Imagine if every time you needed to fix something with your car—a dented bumper, a new tire—instead of paying hundreds of dollars to fix the issue, you just bought a new car for thousands of dollars.
You might, however, buy a new car every few months if you could get someone else to pay for it. In the case of electric utilities, that “someone else” is the ratepayer. Under the cost-of-service utility regulatory model that Michigan and many other states use, utilities can sometimes have a perverse incentive to overspend on capital because they can charge ratepayers for those capital investments later. The bill charges include not only the cost of the capital itself but also a return for the utility’s shareholders.
The perverse incentive is on display in a slide Consumers Energy parent company CMS Energy presented at a recent investor meeting (shown above). The slide touted the “large and aging electric distribution system” as a “significant capex opportunity” for investors. The system is the most expensive in the country in terms of the dollar value of the distribution assets per customer. That means there is lots of infrastructure that when replaced generates a return for the utility shareholders on the capital deployed. In particular, the slide pointed to the money making opportunity for investors represented by an “unprecedented 70% increase in annual LVD [low-voltage distribution] line replacements” from 2019 to 2022 as proposed by the utility, as expert witness Robert Ozar, a senior consultant at 5 Lakes Energy who worked at the Michigan Public Service Commission for 40 years, wrote in the testimony.

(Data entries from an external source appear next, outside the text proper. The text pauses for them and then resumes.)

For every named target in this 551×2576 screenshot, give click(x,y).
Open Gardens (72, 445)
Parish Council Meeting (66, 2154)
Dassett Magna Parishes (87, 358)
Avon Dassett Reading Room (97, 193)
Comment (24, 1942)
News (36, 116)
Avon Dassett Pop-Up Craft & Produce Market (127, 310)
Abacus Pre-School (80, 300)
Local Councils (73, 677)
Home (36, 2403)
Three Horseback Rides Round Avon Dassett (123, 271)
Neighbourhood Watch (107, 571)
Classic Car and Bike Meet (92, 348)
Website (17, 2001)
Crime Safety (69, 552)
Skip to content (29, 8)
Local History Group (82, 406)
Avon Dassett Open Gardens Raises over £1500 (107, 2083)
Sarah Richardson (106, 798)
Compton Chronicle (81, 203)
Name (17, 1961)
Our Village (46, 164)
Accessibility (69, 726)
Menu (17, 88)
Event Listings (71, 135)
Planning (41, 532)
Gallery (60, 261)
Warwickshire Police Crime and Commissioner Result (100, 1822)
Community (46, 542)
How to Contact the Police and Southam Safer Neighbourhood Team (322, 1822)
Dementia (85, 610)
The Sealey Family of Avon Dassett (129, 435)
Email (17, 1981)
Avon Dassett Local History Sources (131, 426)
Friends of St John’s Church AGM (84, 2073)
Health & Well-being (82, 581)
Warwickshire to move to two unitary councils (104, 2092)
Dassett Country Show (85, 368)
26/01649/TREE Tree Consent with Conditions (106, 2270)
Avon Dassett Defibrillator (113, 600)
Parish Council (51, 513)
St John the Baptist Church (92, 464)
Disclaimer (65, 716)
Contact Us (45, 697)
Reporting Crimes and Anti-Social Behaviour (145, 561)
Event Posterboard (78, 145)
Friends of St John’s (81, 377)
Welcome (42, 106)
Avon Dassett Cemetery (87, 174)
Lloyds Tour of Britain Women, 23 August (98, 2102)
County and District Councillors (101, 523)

“It is bad enough that the Company’s electric distribution system is the costliest of comparable utilities in the country. That ratepayers, in particular residential customers, many of whom struggle to pay their electric bills, must bear the cost of extensive LVD line replacements is not an ‘opportunity’ but a ‘burden,” Ozar said.
Consumers Energy could make its distribution system less expensive, Ozar suggests, by taking steps to better monitor the grid so infrastructure can be maintained to prolong its life before it must be replaced. But there is an “absence of any continuous asset condition monitoring of the Company’s HVD or LVD lines,” he said.
The utility does check line conditions regularly, using methods like helicopter inspections and biannual ground patrols. But “regularly” is not the same as “continuously” because it leaves plenty of time for things to fail unexpectedly. “However, because the Company’s distribution system monitoring occurs on a scheduled basis, with significant time periods in between asset evaluations, it has an obvious inherent limitation,” Ozar said. “It is incapable of flagging incipient adverse conditions that occur in the interim between the scheduled monitoring. Decreasing the timespan between scheduled monitoring, under this paradigm, could improve asset evaluation but cannot eliminate this limitation.”
It just happens that there is a technology that can detect “incipient adverse conditions” in the grid. Distribution Fault Anticipation Technology (DFA) was developed by Texas A&M University researchers and the Electric Power Research Institute. It consists of software connected to distribution circuits that collects data from the electric signals and analyzes that data to detect “signatures” consistent with potential equipment failure.
Typically, outside of routine inspections, the utility is not going to know there is a problem brewing until the power goes out or some member of the public calls the utility to notify them of an impending issue, like a tree branch touching a line. But this DFA technology can actually automatically detect and locate these routine problems. The technology “not only has the potential to identify a fault before an outage event occurs, but it has the potential to identify ‘upstream’ conditions that may cause ‘downstream’ events,” Ozar said. “As a result, where traditional corrective action may address the manifest cause of an event (e.g., broken conductor), DFA technology has the ability to detect underlying conditions and provide proactive repairs.” Ozar recommends that Consumers Energy should explore DFA technology and propose ways to start integrating it into their systems.
In addition, to keep the utilities focused on spending ratepayer dollars wisely, Ozar calls for performance-based ratemaking, in which the utility incentives would be linked to cost-effective improvements in electric service, rather than the status quo, in which the utility is driven by returns to shareholders. Performance-based ratemaking is something CUB has strongly supported—read our 2020 report on measures to improve reliability in Michigan for more on this topic.
Dollars for the distribution system are scarce. Ratepayer pockets are not inexhaustible. So there is responsibility on the part of the utility to to spend ratepayers’ money effectively.